Given entries —
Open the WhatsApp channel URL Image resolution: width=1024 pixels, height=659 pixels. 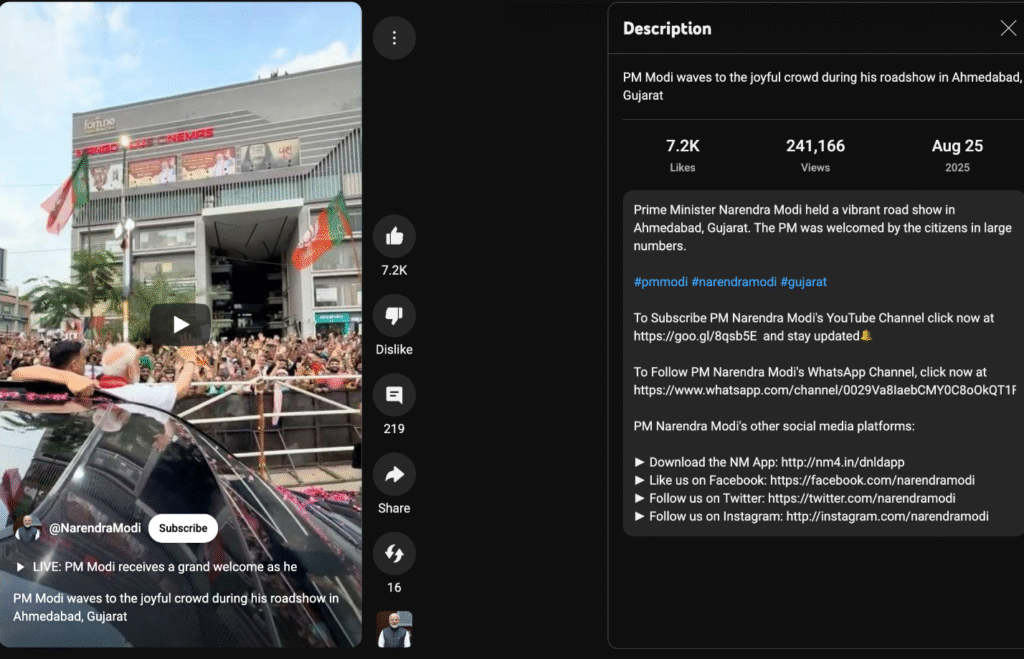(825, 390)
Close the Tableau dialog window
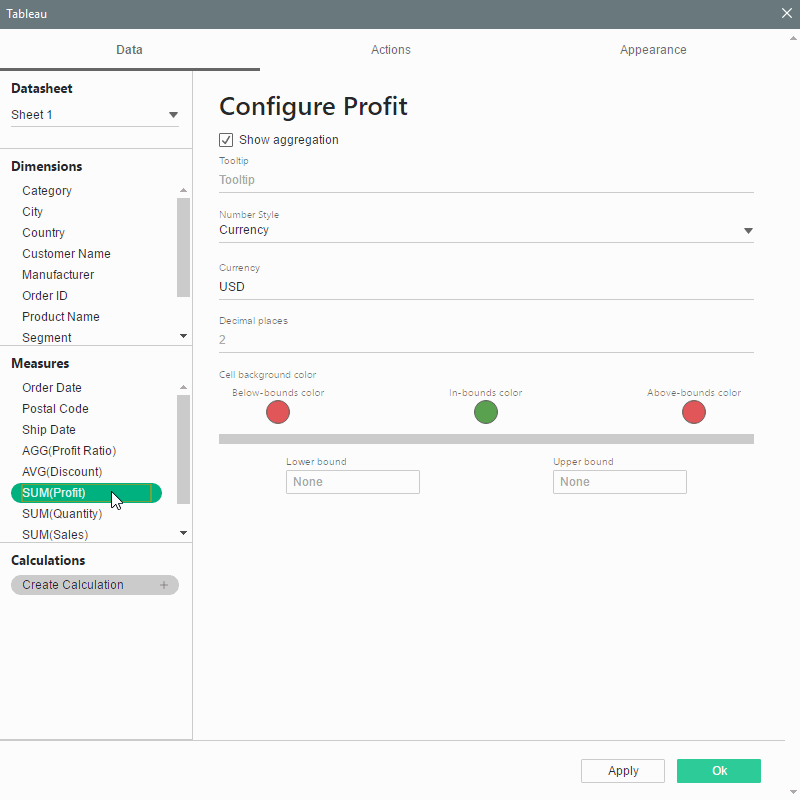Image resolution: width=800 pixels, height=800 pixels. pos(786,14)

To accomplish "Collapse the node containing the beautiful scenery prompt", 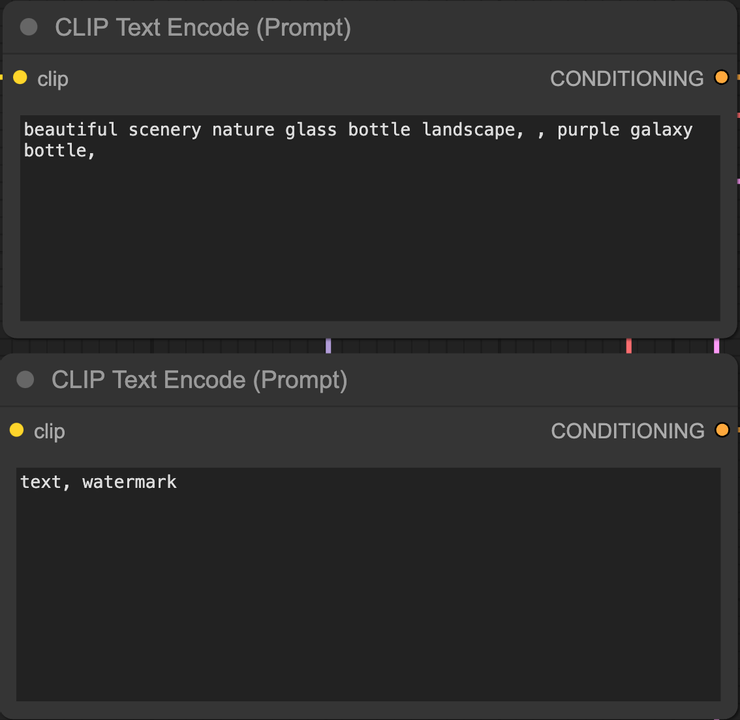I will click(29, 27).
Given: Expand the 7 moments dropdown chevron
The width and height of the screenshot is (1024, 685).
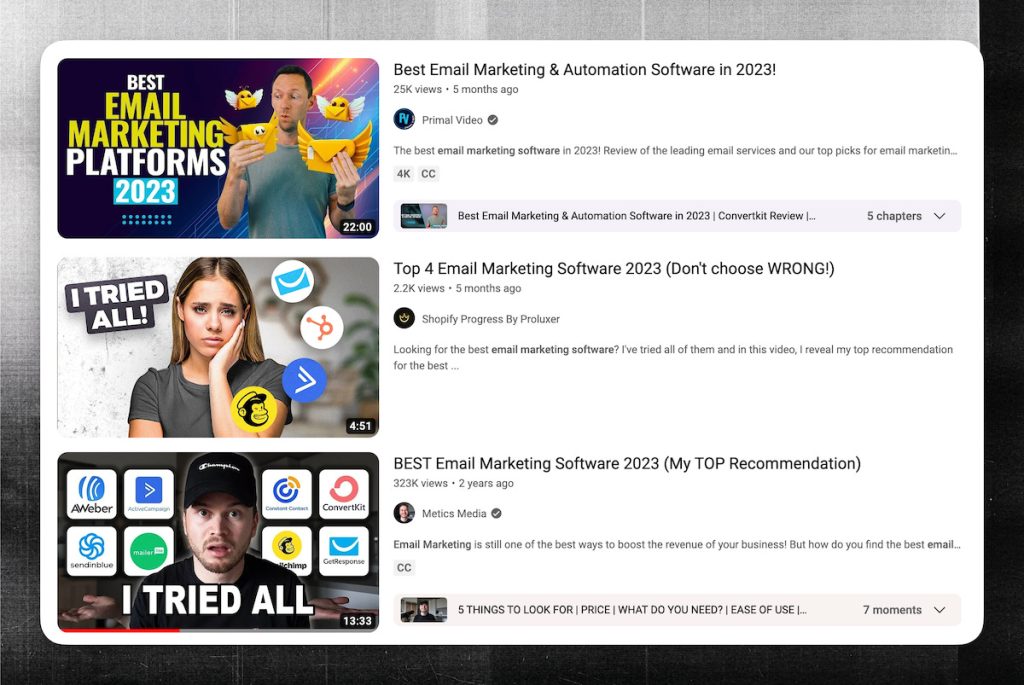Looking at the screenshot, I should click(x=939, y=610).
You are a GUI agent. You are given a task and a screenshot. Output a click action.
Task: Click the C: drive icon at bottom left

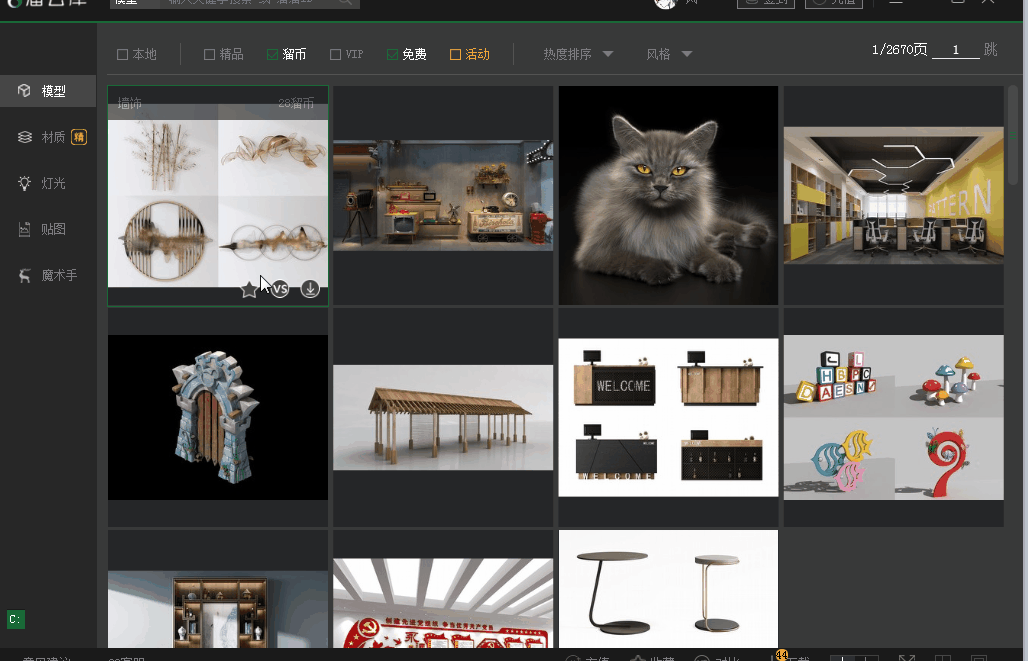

Activity — The range runs from the line containing "You are a GUI" through the end of the entries; print those lines exactly and leave the pictures out.

The completed task —
You are a GUI agent. You are given a task and a screenshot. Output a click action.
Task: Click the C: drive icon at bottom left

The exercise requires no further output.